Instead of provisioning one VM per CHT Core project, we will provision larger VMs and deploy multiple CHT Core projects on one VM, with each project receiving optional resource limitations, like CPU and RAM.

In this example an orchestrator is deploying 50 CHT Core projects, one for each county. We will provision 9 large VMs and place 6 CHT Core projects on each VM. This allows for spare resources for failovers and lets the orchestrator decide on which VM projects live. Further, we get automated efficient use of datacenter resource utilization and avoids future manual allocations.

Nodes

We’ll be using two types of k3s nodes in this deployment:

  • HA control-plane nodes - these enable high availability (HA) and provide access to kube API. These are containers running inside kube-system namespace which are often associated with the control-plane. They include coreDNS, traefik (ingress), servicelb, VMware Cloud Provisioner Interface (CPI), and VMWare Container Storage Interface (CSI)
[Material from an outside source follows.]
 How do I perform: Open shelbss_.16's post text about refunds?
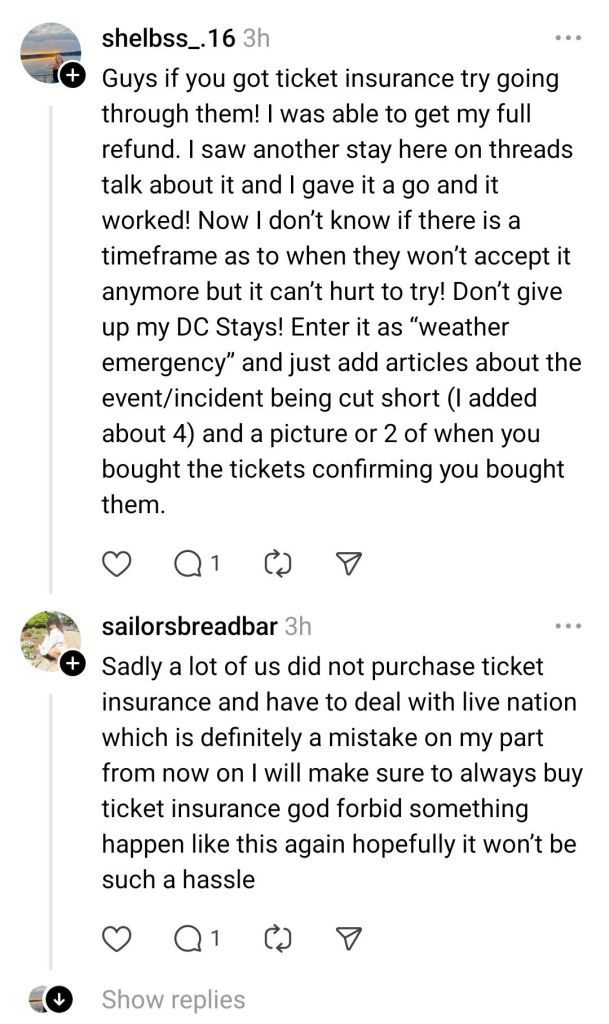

  • Agent or worker nodes - these run the CHT Core containers and projects. They will also run services that tie in networking and storage. VMware CSI-node will be running here which enables agents to mount volumes from VMware Virtual-SAN for block data storage. Agents will also run servicelb-traefik containers which allow the nodes to route traffic to correct projects and handle load-balancing and internal networking.

Prerequisites

Servers / Virtual Machines

Provision 3 Ubuntu servers (22.04 as of this writing) that meet k3s specifications for HA etcd

As we’re provisioning an example deployment here for 50 counties and over 20,000 CHWs, the RAM, CPU and storage numbers will differ for you specific deployment.

To support all 50 counties, provision 3 Ubuntu servers (22.04 as of this writing) with 4 vCPU and 8GB Ram. Ensure they also meet k3s specifications for HA etcd.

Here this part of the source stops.